* _Work to be completed_:
Please copy out the entries word for word, beginning at the line containing "Find the location of a particular element." and continuing through the line containing "(297, 161).". Omit the pictures from your copy.

Stored records:
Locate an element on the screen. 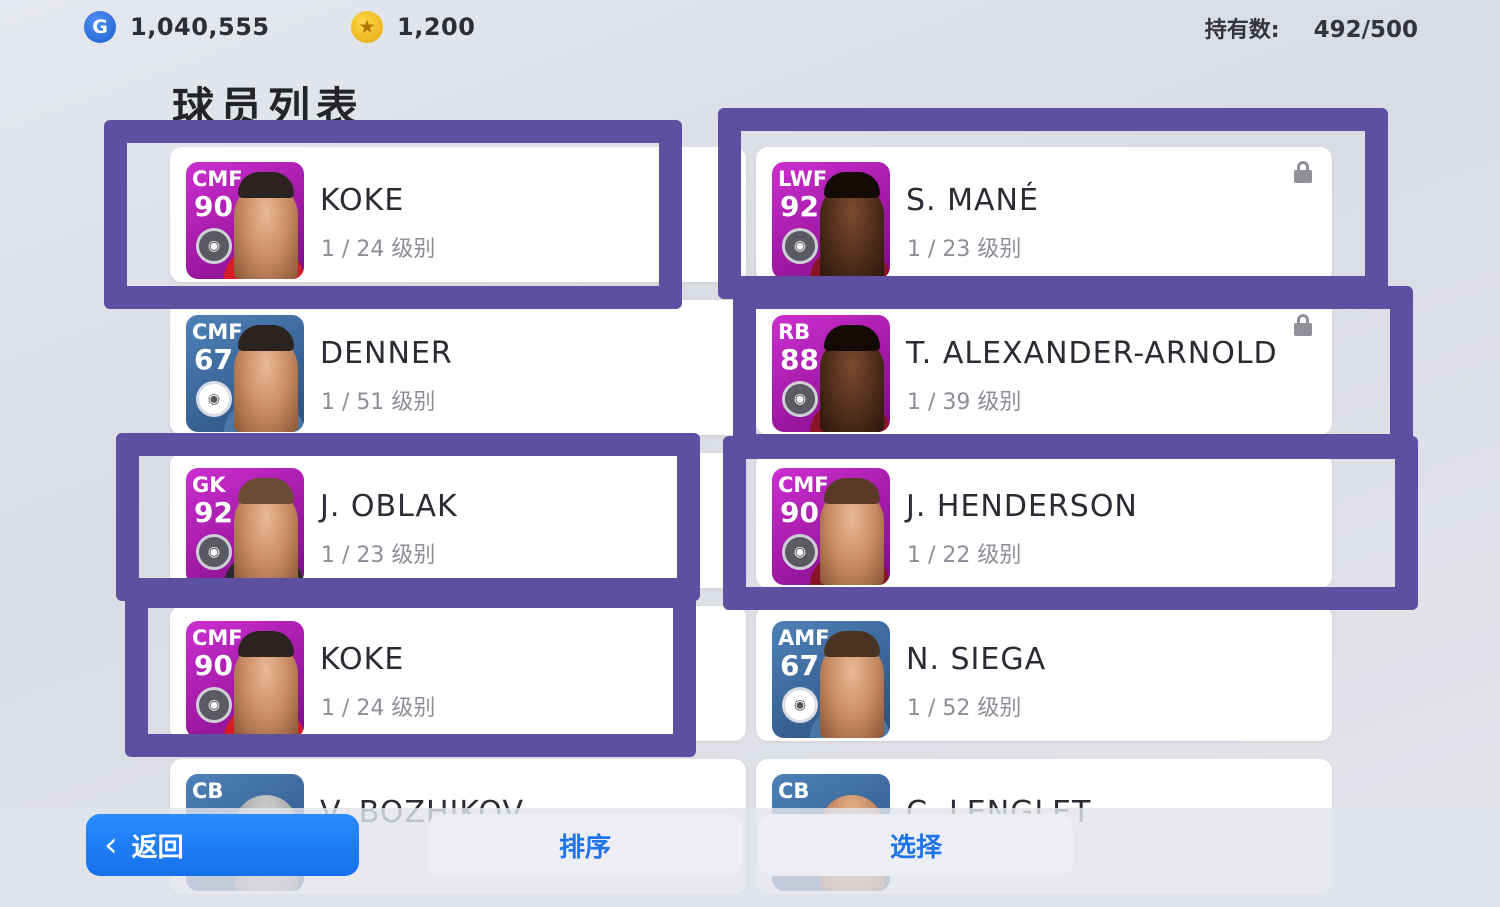 Image resolution: width=1500 pixels, height=907 pixels. back-label: 返回 is located at coordinates (158, 848).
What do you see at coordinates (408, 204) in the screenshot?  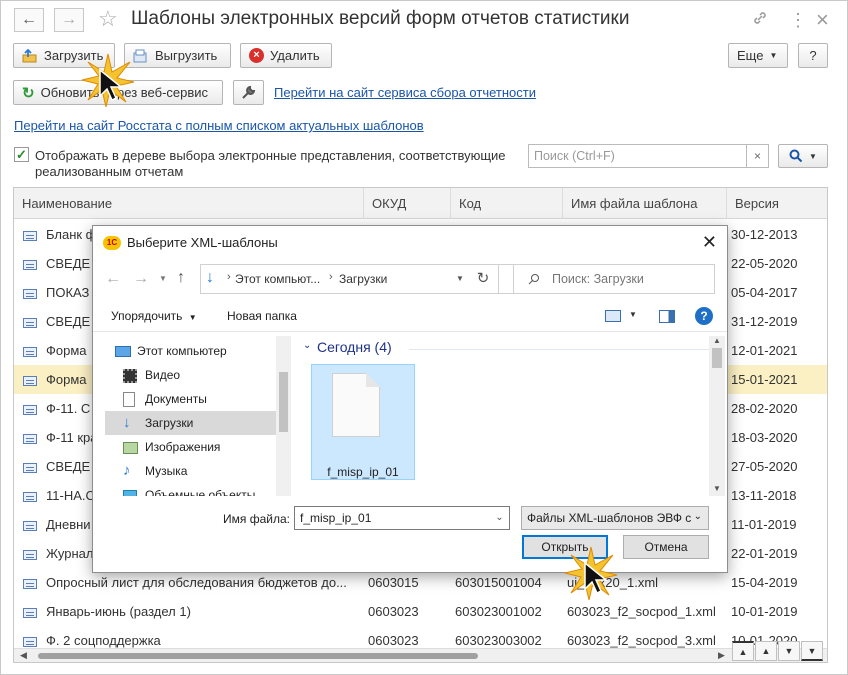 I see `col-okud: ОКУД` at bounding box center [408, 204].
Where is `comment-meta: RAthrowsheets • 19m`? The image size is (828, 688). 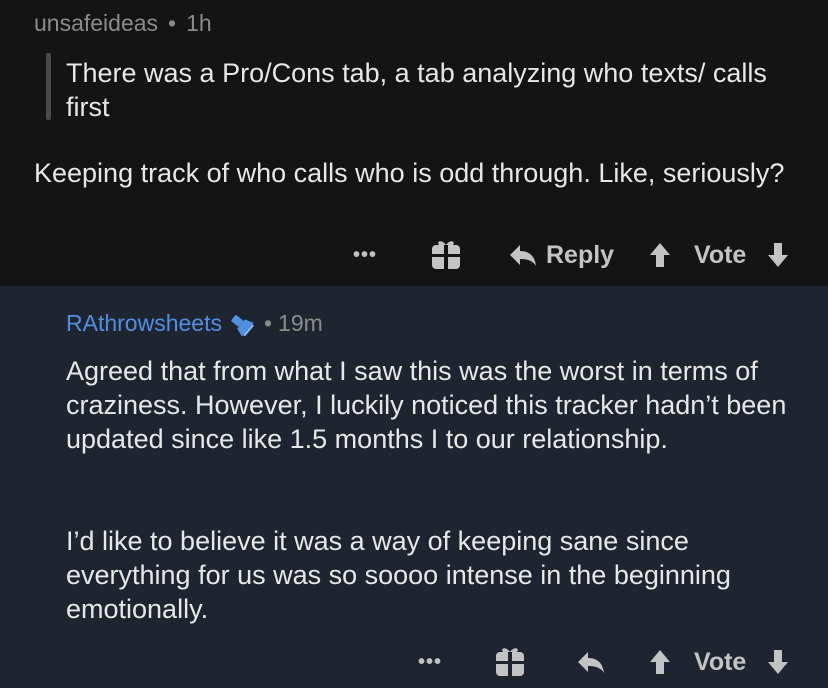
comment-meta: RAthrowsheets • 19m is located at coordinates (194, 324).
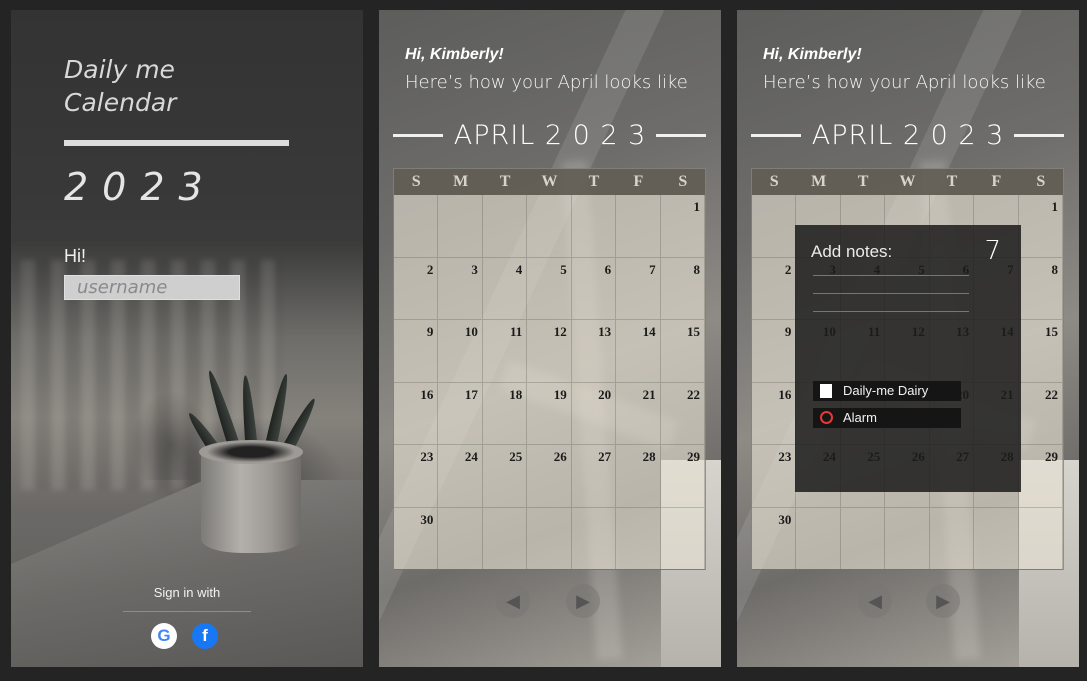 The height and width of the screenshot is (681, 1087). I want to click on weekday-label: F, so click(638, 182).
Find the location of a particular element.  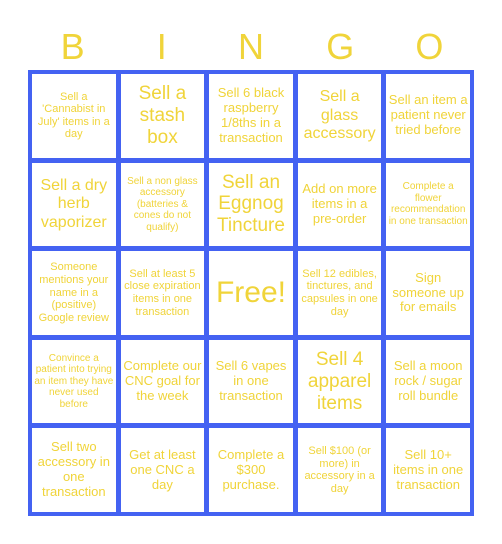

cell-text: Sign someone up for emails is located at coordinates (428, 292).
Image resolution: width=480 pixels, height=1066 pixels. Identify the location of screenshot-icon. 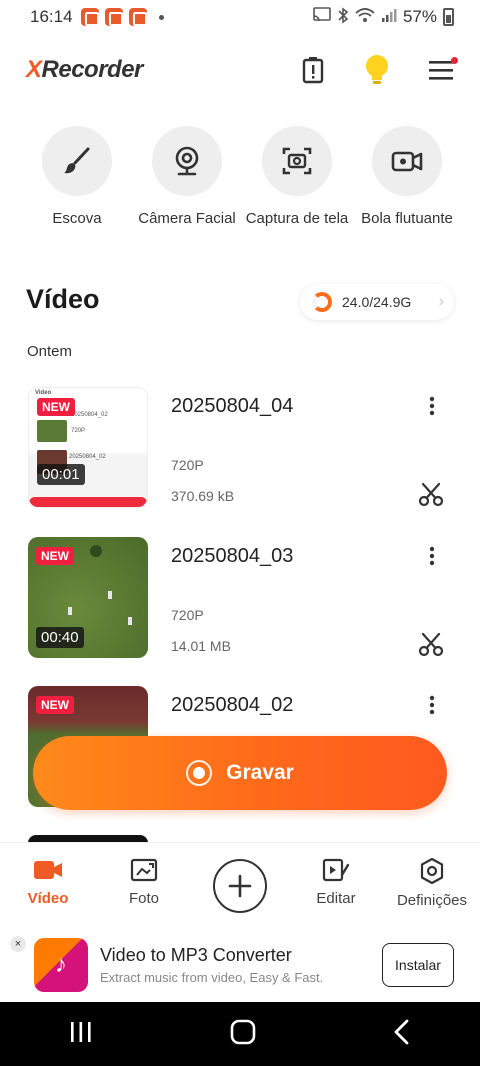
(297, 161).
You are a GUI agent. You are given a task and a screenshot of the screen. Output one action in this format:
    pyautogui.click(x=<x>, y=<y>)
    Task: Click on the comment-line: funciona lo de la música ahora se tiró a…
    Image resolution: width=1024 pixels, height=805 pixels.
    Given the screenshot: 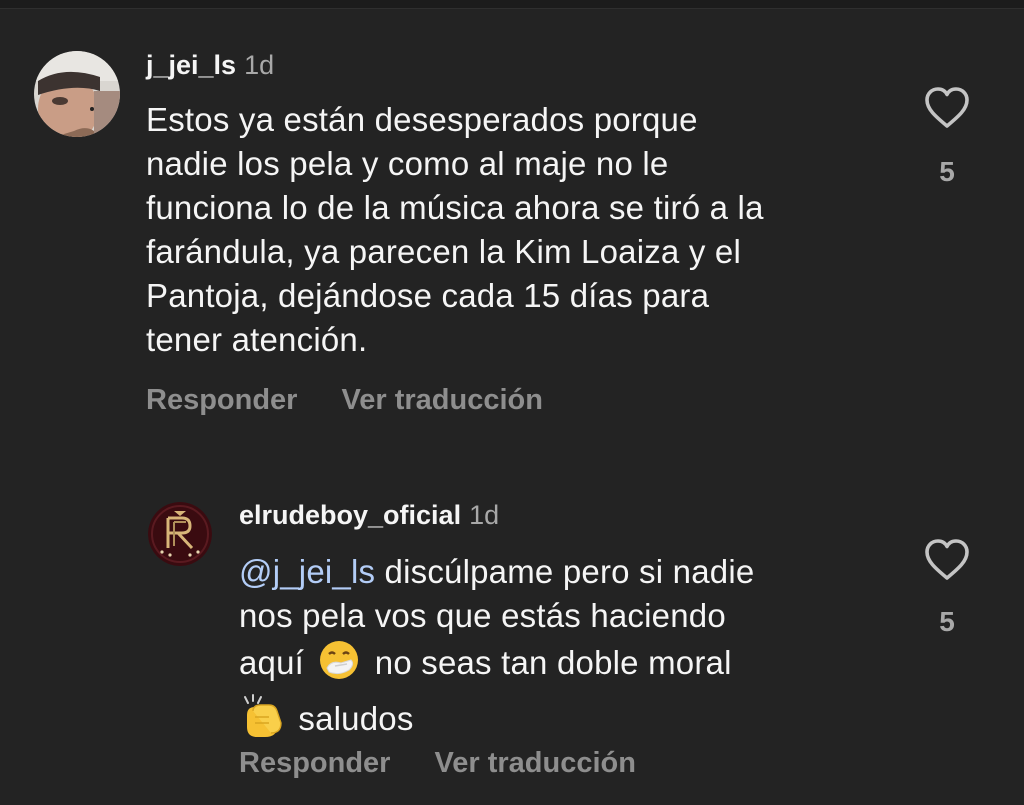 What is the action you would take?
    pyautogui.click(x=455, y=208)
    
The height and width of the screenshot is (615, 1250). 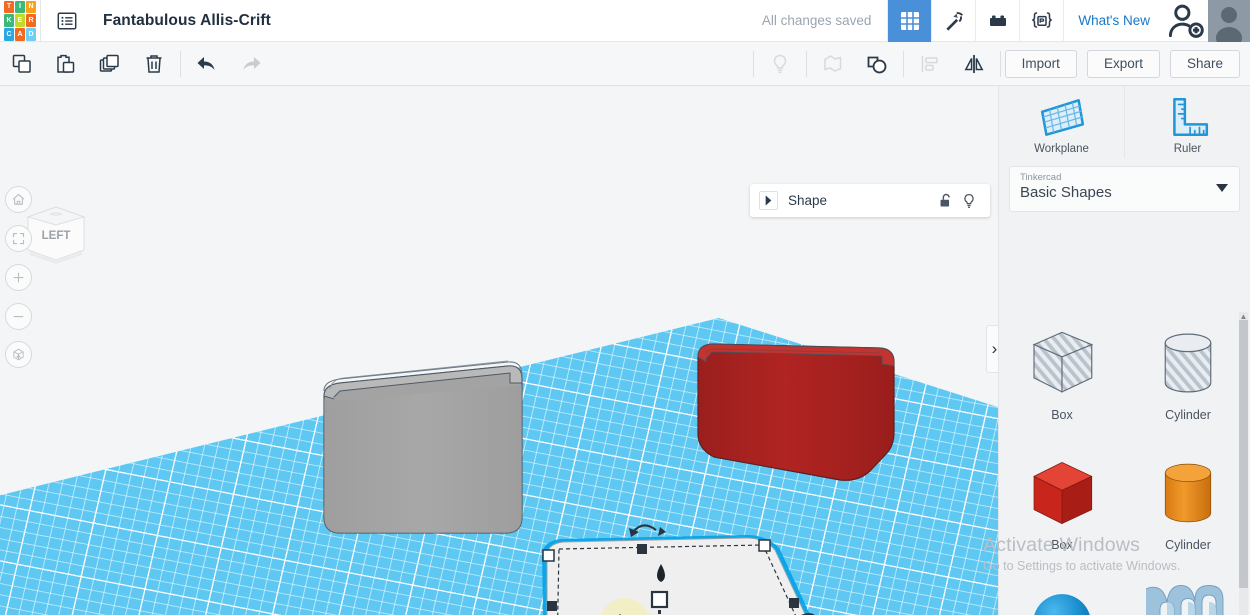 I want to click on tinkercad-logo: T I N K E R C A D, so click(x=20, y=21).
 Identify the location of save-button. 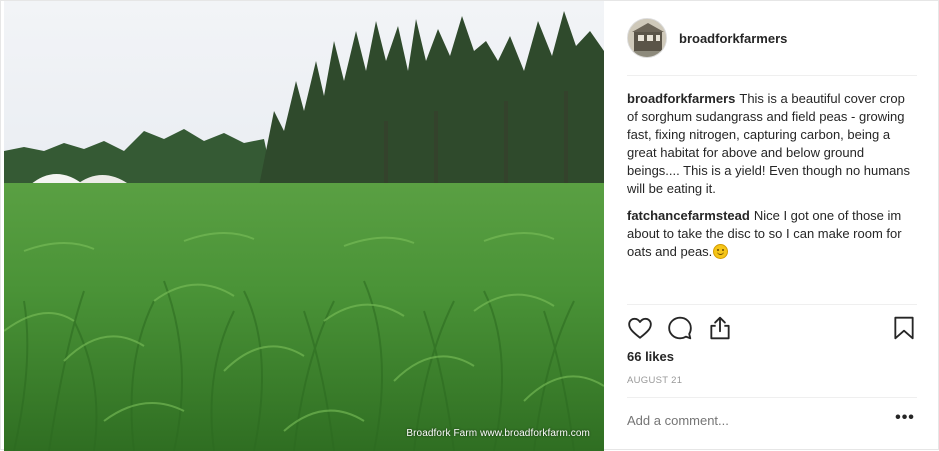
(905, 329).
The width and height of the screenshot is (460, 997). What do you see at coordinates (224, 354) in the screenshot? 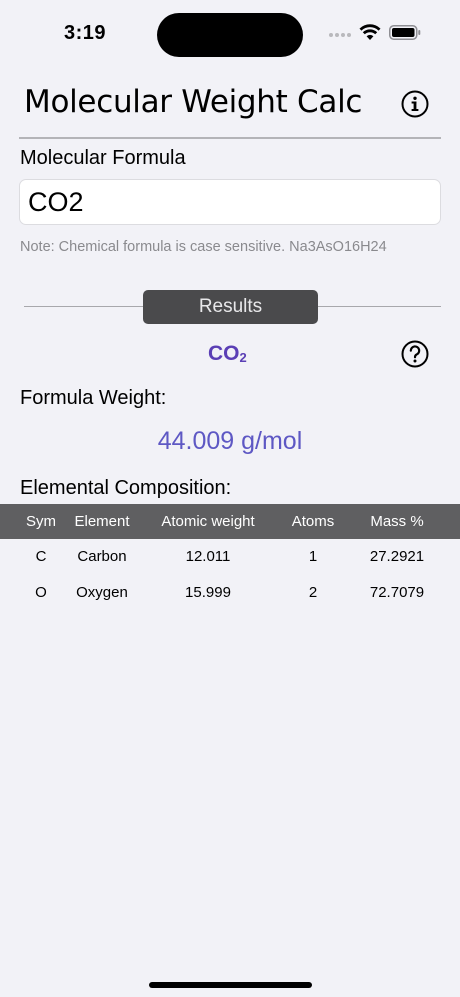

* _Finished task_:
Find the location of a particular element.  

cell-text: Sign someone up for emails is located at coordinates (428, 292).
Image resolution: width=480 pixels, height=1066 pixels. Identify the location of screenshot-icon. 
(297, 161).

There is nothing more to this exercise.